**DATA**
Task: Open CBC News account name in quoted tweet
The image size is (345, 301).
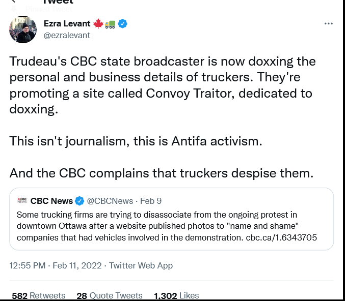Action: pyautogui.click(x=52, y=201)
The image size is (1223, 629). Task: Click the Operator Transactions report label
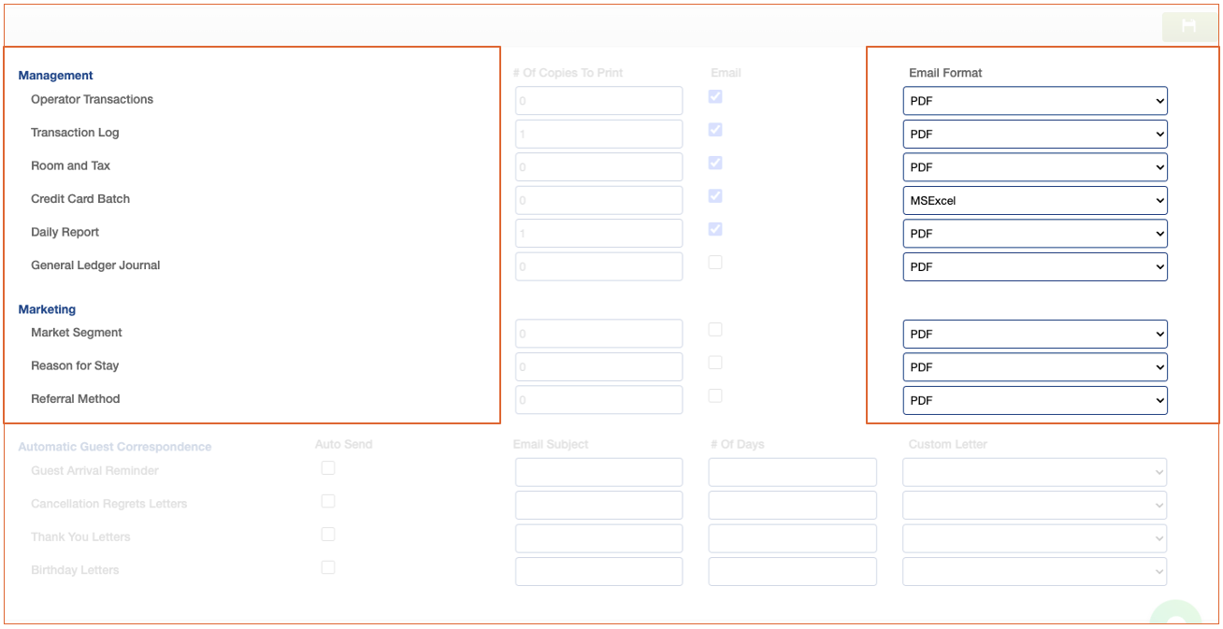[x=92, y=99]
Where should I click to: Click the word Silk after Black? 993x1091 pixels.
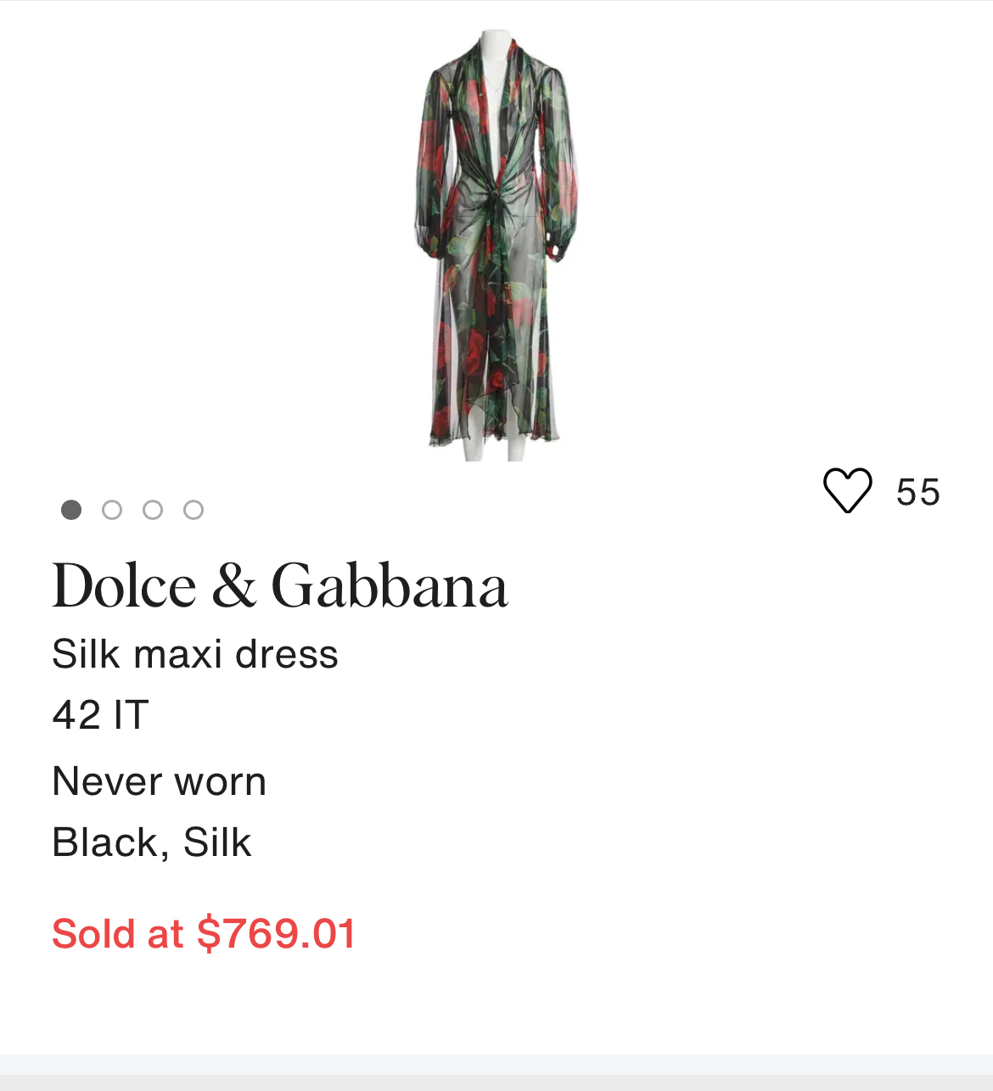click(217, 842)
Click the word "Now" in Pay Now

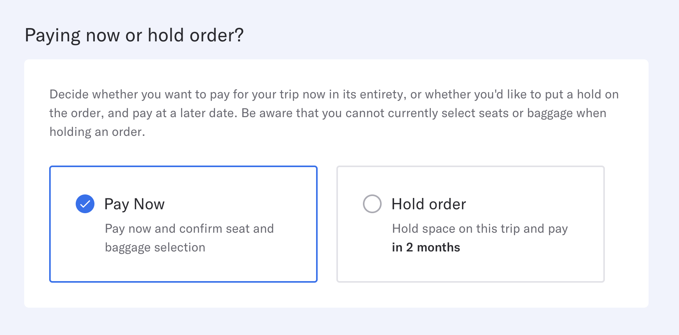click(x=149, y=204)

**REQUIRED WORK**
Produce a verbatim copy of the listing, leaving out all pictures.

**RESPONSE AREA**
Task: Open CBC News account name in quoted tweet
The image size is (345, 301).
Action: pyautogui.click(x=52, y=201)
The image size is (1223, 629). Task: Click the Operator Transactions report label
[x=92, y=99]
Where should I click to: Click the word Silk after Black? 993x1091 pixels.
click(217, 842)
Click the word "Now" in Pay Now

click(x=149, y=204)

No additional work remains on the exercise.